LABOUR ARE SOLD A PUP ON EUROPE

 

TORY EURO TRAP FOR LABOUR

Labour’s inexperienced leadership has been blind sided by the government over the terms of our leaving the EU. They have fallen for a reluctant promise from Theresa May to lay out her plans for the negotiations. Don’t hold your breath. The Tories didn’t want to do this. They deployed powerful arguments for keeping things close to Ministers chests. They still believe in that strategy and the document, when it is produced, is likely to be as clear as a December fog.
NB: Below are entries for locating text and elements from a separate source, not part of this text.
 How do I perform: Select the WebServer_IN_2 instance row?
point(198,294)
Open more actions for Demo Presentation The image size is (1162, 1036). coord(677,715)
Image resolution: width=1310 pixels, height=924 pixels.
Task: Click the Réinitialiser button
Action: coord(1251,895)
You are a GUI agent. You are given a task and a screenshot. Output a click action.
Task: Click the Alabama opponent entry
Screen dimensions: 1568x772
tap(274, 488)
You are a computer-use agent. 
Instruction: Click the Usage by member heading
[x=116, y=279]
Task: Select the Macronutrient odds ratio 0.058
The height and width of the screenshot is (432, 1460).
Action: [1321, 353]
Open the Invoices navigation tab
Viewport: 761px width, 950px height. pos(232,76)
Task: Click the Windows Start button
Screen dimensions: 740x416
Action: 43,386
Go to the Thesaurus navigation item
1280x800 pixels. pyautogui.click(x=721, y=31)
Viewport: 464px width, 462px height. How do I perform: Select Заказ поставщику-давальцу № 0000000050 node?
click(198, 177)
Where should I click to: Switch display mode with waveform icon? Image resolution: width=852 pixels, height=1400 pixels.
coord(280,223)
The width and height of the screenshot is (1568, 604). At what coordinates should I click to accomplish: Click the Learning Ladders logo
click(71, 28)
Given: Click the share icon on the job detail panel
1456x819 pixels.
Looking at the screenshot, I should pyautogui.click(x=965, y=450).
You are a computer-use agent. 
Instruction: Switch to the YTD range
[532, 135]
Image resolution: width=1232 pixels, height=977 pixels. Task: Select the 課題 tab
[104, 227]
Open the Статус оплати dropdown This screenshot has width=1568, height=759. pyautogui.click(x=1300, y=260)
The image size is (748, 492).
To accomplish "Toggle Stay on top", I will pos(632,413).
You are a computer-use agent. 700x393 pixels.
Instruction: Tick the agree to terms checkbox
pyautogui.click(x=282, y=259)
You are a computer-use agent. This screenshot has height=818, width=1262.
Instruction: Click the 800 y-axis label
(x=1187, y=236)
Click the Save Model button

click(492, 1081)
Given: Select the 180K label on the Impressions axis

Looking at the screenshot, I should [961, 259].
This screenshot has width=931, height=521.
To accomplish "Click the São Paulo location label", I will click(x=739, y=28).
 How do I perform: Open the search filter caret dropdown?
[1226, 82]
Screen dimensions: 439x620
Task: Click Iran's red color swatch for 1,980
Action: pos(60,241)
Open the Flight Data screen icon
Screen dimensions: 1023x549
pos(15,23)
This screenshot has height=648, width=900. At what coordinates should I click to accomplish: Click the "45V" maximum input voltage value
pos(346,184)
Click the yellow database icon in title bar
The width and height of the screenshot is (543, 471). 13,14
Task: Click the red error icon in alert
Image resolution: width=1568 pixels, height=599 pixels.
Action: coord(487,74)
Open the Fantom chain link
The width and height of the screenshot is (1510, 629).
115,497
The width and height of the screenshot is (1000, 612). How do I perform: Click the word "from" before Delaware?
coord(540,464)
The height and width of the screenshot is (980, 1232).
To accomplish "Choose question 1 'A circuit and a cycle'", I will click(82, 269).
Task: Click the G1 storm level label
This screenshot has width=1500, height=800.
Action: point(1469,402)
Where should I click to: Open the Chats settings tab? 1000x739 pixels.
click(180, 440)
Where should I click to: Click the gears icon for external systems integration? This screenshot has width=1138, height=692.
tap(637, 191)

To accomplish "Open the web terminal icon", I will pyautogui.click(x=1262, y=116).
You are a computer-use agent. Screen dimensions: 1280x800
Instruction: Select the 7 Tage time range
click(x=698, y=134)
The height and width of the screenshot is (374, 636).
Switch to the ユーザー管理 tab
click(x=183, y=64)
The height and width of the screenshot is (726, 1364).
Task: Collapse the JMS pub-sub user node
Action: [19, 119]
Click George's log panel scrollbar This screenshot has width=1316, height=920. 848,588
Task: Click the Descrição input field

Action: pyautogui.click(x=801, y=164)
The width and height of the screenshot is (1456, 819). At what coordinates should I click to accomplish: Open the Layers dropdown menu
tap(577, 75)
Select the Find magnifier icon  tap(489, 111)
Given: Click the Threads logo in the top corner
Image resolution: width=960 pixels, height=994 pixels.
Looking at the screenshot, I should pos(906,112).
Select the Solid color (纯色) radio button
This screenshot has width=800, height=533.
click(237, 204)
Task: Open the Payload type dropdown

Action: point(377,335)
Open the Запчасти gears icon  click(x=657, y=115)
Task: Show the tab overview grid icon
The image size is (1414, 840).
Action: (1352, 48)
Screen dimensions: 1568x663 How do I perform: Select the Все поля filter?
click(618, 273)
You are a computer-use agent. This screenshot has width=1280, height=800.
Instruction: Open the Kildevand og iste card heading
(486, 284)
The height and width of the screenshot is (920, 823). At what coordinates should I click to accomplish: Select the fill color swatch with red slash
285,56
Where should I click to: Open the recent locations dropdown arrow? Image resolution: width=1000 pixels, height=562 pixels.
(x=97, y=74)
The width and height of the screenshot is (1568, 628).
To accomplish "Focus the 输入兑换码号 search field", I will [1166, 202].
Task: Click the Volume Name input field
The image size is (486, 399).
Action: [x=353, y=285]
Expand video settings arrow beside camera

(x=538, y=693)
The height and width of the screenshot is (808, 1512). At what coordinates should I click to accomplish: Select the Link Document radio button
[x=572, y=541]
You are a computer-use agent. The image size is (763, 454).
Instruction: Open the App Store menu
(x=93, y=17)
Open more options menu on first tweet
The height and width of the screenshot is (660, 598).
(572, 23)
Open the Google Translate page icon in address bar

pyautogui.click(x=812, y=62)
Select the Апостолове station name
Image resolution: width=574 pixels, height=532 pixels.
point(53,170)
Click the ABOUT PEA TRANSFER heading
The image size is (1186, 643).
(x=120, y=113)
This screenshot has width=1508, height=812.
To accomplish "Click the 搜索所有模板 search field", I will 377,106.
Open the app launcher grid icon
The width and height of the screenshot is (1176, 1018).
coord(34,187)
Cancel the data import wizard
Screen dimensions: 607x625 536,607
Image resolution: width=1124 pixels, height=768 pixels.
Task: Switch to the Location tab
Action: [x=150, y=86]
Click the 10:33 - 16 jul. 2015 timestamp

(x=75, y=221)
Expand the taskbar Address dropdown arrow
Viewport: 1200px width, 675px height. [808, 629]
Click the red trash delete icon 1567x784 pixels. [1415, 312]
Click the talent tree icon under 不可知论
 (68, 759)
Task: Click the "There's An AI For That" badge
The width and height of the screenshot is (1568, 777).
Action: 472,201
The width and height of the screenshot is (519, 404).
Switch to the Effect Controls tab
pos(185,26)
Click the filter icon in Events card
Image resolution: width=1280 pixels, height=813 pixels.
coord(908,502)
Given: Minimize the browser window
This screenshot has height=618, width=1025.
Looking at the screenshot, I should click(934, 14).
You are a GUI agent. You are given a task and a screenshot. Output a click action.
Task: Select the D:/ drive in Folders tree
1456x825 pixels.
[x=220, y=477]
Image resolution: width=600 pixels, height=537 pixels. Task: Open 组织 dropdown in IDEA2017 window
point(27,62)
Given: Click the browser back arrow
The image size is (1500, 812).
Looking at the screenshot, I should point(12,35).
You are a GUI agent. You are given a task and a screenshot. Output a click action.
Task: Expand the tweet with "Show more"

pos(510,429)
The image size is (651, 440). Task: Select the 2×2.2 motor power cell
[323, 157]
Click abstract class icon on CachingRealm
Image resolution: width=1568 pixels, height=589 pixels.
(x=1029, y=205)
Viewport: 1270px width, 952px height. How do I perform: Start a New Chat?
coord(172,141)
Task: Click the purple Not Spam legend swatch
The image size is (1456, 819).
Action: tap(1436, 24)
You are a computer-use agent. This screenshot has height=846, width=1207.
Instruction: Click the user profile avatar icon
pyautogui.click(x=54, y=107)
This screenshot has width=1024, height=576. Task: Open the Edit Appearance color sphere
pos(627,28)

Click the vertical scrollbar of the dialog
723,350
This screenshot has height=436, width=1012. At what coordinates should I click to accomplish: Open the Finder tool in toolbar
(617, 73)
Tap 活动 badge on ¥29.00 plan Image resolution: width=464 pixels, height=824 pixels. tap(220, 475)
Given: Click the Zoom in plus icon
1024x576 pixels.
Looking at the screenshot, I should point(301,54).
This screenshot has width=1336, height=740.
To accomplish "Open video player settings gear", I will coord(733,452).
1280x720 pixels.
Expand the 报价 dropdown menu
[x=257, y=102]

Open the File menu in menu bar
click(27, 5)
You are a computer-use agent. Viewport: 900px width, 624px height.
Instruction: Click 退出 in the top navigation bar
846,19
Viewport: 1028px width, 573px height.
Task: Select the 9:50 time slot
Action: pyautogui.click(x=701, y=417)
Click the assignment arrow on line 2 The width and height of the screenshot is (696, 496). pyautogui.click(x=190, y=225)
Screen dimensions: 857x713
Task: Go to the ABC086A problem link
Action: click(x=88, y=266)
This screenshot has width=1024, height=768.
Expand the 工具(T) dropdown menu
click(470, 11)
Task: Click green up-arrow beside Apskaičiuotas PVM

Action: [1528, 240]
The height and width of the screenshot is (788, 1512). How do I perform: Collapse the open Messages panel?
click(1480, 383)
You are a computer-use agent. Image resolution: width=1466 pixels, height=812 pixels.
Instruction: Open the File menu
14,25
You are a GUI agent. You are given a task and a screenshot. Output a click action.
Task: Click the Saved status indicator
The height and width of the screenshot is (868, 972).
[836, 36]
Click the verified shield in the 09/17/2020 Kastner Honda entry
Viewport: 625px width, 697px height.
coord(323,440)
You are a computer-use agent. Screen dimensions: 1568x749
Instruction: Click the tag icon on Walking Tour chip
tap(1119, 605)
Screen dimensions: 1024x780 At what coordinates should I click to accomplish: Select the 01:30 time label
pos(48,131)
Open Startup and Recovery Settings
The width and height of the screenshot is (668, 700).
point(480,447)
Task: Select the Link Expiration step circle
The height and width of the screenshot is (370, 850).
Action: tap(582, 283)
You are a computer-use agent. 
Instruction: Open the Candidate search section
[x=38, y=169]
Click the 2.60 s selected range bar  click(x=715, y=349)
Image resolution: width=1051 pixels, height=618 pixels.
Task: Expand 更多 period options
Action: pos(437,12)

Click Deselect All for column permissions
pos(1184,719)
For instance will it reveal whether we want to be part of the Single Market or Customs Union? Will it reveal our position on freedom of movement? Will it indicate whether we are prepared to continue paying some EU contributions in return for concessions? I very much doubt it. However Labour have taken the pressure off the government. The threat to disrupt this unwise process of leaving the EU had been a cause Labour could rally around. It certainly paid off for the Lib Dems in the Richmond by election last week.

Instead the government have a blank cheque for triggering Article 50. Also the decision of the Supreme Court over whether parliament must pass an act to trigger Article 50 is rendered far less significant because Labour has paved the way for the government on the issue.

Labour’s blunder is particularly frustrating because it has been revealed during the Supreme Court proceedings that the EU Referendum was not legally binding. Indeed Ministers resisted an attempt to make it so. It was an advisory referendum so we Remainers are entitled to politely here the advice of the 52% and take a different view now that the implications of leaving are becoming clearer by the day.

One is reinforced in that view by my colleague, Mr McKenna, who writes eloquently this week about the pack of lies that was told by the Leave campaign. Amongst them was the threat that millions of Turks were about to come and live here. Last week the European Parliament (the democratic voice of the EU) voted to suspend any talk of Turkish membership because of its human rights record.

A FEW BOUNDARY SKIRMISHES

I recently completed my parliamentary boundary road show visiting Lancaster, Chester, Liverpool and Manchester. These hearings were on reshaping the parliamentary map to reduce the number of MPs and even out the size of constituencies.

Labour has expressed its anger that the population figures on which the calculations are based are out of date. They are expecting to lose seats in the shake up and I was expecting strong feelings to be on display. In truth there was barely a whimper. This was particularly surprising in regard to Wirral where two Labour seats are folded into one. There was mild concern in the eastern part of Greater Manchester over the splitting up of Oldham and the joining together of the very different communities of Hyde and Marple.

The changes will give the Conservatives more seats but ironically it has been the Tories kicking up the most fuss. They strongly objected to the linking of Lancaster and Morecambe in one seat and the creation of a vast North Lancashire constituency stretching from the Upper Lune Valley to the outskirts of Preston.

Further south the Tories have the problem of George Osborne’s Tatton seat being abolished. The former Chancellor has ruled out leaving the region. A close aide to Osborne has told me there will not be a battle with Graham Brady for the new Altrincham and Tatton Park constituency so we are denied the prospect of the ex Chancellor and the chairman of the 1922 Backbench committee and champion of grammar schools going head to head. So what will Osborne do? He may find the selection rules give him difficulties if he looks towards Weaver Vale or Eddisbury.